Originally Posted by veganbikes (Post 22727038)
Never heard of the ring but it is small enough looking to potentially cause issue and being it is some alibaba and his 40 thieves stuff it is probably not of much quality. I would get a RaceFace NW ring they are generally pretty reasonably priced and really high quality and last quite a while. I might try something a touch larger but I have a feeling their NW ring would be just the ticket. I have used one on my parts bike for 5+ years and no issues from 7-9 speeds and the new ones are 11 speed compatible (and maybe 12 as well)
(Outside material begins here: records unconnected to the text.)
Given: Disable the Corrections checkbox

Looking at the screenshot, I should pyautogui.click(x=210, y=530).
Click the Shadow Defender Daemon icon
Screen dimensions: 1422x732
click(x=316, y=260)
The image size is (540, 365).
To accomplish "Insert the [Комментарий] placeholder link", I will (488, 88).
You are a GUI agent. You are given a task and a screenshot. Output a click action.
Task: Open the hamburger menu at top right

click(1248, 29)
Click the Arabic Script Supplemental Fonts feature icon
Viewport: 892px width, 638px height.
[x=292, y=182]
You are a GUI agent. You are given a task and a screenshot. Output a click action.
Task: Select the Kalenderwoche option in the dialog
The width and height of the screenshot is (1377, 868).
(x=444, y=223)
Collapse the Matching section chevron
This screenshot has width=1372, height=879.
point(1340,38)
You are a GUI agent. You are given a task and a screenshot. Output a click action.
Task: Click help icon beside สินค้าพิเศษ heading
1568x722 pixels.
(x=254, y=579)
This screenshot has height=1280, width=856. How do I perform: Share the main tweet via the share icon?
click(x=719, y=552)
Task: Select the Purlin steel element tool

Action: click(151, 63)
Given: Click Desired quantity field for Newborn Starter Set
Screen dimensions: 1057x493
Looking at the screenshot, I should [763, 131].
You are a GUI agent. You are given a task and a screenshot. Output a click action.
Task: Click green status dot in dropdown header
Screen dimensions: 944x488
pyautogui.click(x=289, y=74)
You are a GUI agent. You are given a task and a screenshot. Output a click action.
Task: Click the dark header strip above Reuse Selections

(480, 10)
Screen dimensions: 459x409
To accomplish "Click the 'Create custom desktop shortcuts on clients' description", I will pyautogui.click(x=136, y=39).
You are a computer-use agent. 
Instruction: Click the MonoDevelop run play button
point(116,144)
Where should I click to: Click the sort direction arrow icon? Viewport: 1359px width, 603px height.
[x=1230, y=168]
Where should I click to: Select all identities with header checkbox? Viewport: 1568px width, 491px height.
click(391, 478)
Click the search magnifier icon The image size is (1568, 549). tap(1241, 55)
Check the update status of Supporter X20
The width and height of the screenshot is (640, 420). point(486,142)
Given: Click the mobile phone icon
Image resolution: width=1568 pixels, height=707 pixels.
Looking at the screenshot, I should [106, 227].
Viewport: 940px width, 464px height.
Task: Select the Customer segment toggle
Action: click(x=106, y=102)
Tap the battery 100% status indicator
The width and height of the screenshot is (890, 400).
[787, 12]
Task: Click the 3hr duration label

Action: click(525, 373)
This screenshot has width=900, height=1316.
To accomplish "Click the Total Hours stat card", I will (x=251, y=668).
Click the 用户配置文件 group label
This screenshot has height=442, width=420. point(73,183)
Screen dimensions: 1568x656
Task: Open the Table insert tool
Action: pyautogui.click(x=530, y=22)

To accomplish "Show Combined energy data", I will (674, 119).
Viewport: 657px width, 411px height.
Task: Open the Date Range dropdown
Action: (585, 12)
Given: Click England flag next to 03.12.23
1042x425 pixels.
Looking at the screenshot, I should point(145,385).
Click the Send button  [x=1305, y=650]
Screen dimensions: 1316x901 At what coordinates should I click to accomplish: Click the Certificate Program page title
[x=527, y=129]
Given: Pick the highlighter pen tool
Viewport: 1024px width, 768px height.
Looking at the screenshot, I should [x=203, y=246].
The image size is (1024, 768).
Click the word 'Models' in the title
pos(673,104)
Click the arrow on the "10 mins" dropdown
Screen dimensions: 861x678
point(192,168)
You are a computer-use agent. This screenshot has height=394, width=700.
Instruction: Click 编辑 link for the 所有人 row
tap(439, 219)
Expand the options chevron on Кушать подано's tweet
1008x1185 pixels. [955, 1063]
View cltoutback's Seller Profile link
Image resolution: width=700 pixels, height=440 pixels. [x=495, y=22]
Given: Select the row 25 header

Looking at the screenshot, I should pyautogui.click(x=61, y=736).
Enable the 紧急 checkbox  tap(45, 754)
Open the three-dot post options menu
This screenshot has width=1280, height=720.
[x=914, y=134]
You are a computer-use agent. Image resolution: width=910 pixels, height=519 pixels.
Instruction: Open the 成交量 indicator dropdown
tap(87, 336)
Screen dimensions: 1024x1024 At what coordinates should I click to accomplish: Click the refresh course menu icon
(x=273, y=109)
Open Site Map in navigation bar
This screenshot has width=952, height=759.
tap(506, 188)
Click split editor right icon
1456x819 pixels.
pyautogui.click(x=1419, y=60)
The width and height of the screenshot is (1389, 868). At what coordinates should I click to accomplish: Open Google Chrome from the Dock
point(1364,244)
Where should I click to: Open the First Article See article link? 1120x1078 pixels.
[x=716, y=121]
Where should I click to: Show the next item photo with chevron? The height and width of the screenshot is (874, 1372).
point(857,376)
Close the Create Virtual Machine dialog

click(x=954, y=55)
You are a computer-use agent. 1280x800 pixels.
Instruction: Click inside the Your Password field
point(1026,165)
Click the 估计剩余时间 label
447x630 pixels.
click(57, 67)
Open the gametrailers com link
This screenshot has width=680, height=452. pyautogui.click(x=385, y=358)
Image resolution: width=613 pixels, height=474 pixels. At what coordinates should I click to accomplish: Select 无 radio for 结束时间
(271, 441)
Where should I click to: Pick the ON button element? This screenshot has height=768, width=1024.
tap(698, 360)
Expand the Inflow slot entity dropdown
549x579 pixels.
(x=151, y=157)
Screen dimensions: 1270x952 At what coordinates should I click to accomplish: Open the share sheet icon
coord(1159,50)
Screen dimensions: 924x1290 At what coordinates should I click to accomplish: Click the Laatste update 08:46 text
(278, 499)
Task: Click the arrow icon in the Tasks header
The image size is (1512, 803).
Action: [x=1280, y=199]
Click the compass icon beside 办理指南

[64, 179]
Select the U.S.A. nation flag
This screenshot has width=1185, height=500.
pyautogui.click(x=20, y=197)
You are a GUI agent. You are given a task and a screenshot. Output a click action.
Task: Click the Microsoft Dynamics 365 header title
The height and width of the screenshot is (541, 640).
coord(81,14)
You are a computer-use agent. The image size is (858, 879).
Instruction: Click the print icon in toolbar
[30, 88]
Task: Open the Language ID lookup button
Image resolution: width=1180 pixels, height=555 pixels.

I totally agree with you :)
However, I took the quick link from my road bike and attach it to the MTB chain for a quick test, and what do you know...It works like a charm.
So, I will buy a new quick link today, and let you know the outcome :)

swordfish2011 12-02-22 02:08 AM

I got a new quick link, and everything is working properly.
I guess that was something wrong with the other one.
Anyway I am glad I solve it.
Thanks to all. 👍😁

Iride01 12-02-22 10:56 AM

The quick link has 12S on it for 12 speed chain. Is that a 12 speed chain?

swordfish2011 12-02-22 01:42 PM


Originally Posted by Iride01 (Post 22727361)
The quick link has 12S on it for 12 speed chain. Is that a 12 speed chain?

Yes, I use 12 speed chains on both bikes, despite the fact that I have 11 speed systems. I like that it shifts better and it's less expensive than the 11 speed chain.

Jax Rhapsody 12-06-22 10:11 PM

You took the arm off to change the chainring...?

swordfish2011 01-06-23 08:51 AM


Originally Posted by Jax Rhapsody (Post 22731914)
You took the arm off to change the chainring...?

Yes. I made an entire video on Youtube with the conversion process. If you want to see it here it is:

ShannonM 01-06-23 05:27 PM

Sounds like the quick link got a little bit bent. Did you have to remove it?

--Shannon

swordfish2011 01-13-23 04:12 AM


Originally Posted by ShannonM (Post 22760331)
Sounds like the quick link got a little bit bent. Did you have to remove it?

--Shannon

Yes, I replaced it, and now everything works nicely.